-- TEXT SECTION --

-- -- --

A GIANT STAR FACTORY IN NEIGHBORING GALAXY NGC
6822
Resembling curling flames from a campfire, this
magnificent nebula in a neighboring galaxy is giving
astronomers new insight into the fierce birth of
stars as it may have more commonly happened in the
early universe. The glowing gas cloud, called Hubble-V,
has a diameter of about 200 light-years. A faint
tail of nebulosity trailing off the top of the image
sits opposite a dense cluster of bright stars at
the bottom of the irregularly shaped nebula. NASA's
Hubble Space Telescope's resolution and ultraviolet
sensitivity reveals a dense knot of dozens of ultra-hot
stars nestled in the nebula, each glowing 100,000
times brighter than our Sun. These youthful 4-million-year-old
stars are too distant and crowded together to be
resolved from ground-based telescopes. The small,
irregular host galaxy, called NGC 6822, is one of
the Milky Way's closest neighbors and considered
prototypical of the earliest fragmentary galaxies
that inhabited the young universe. The galaxy is
1.6 million light-years away in the constellation
Sagittarius.

-- -- --

-- INFORMATION PROVIDED --
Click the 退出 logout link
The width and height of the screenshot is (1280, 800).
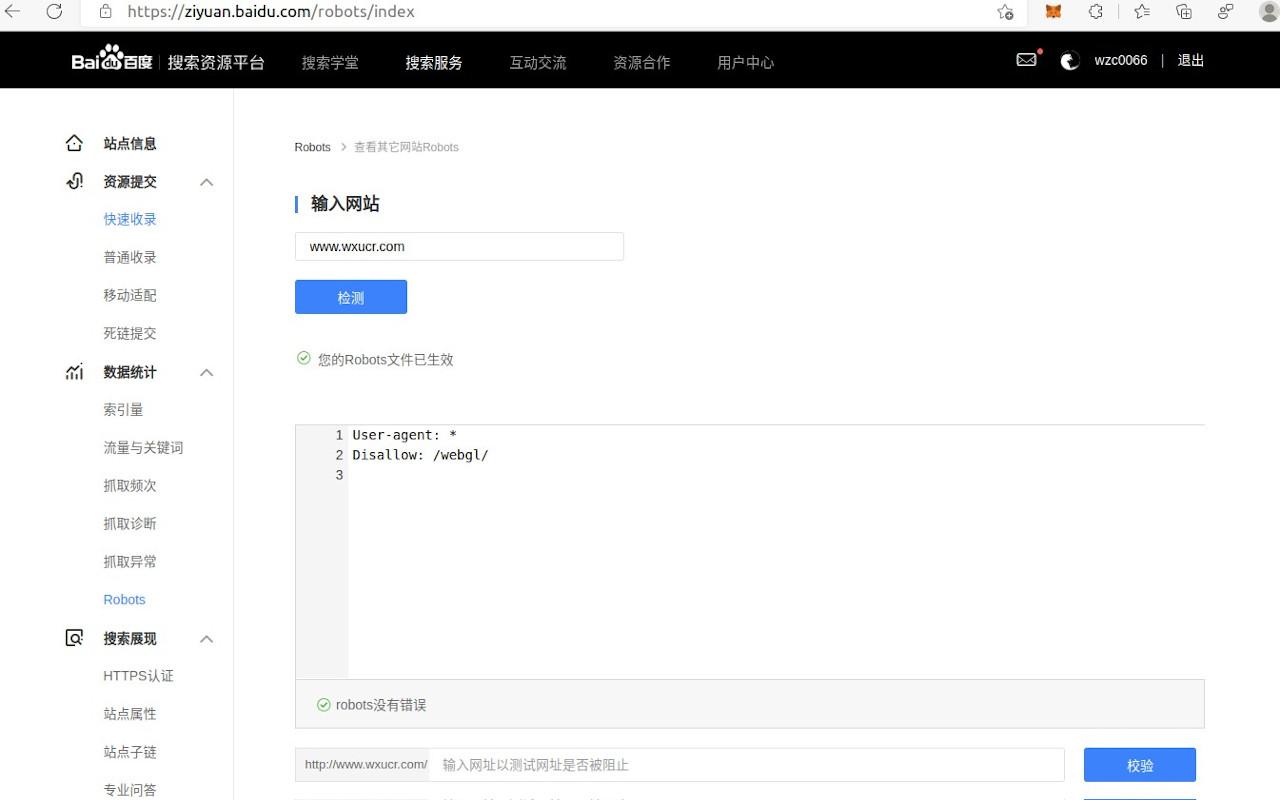pos(1190,60)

-- -- --

-- GIVEN INSTRUCTION 1 --
According to the text on the Hubble-V nebula, how far from us is the galaxy NGC 6822?
-- GIVEN INSTRUCTION 2 --
Please list every numerical measurement that the text on the Hubble-V nebula gives.
-- GIVEN INSTRUCTION 3 --
Write the next part of the text on the Hubble-V nebula, picking up after its final sentence.

-- OUTPUT 1 --
1.6 million light-years

-- OUTPUT 2 --
- A diameter of about 200 light-years
- Stars each glowing 100,000 times brighter than our Sun
- Stars 4 million years old
- A distance of 1.6 million light-years

-- OUTPUT 3 --
The Hubble-V image data was taken with Hubble's
Wide Field Planetary Camera 2 (WFPC2) by two science
teams: C. Robert O'Dell of Vanderbilt University
and collaborators, and Luciana Bianchi of Johns
Hopkins University and Osservatorio Astronomico,
Torinese, Italy, and collaborators. This color image
was produced by The Hubble Heritage Team (STScI).
A Hubble image of Hubble-X, another intense star-forming
region in NGC 6822, was released by The Heritage
Team in January 2001.
Credit: NASA, ESA, and The Hubble Heritage
Team (STScI/AURA)
Acknowledgment: C. R. O'Dell (Vanderbilt University)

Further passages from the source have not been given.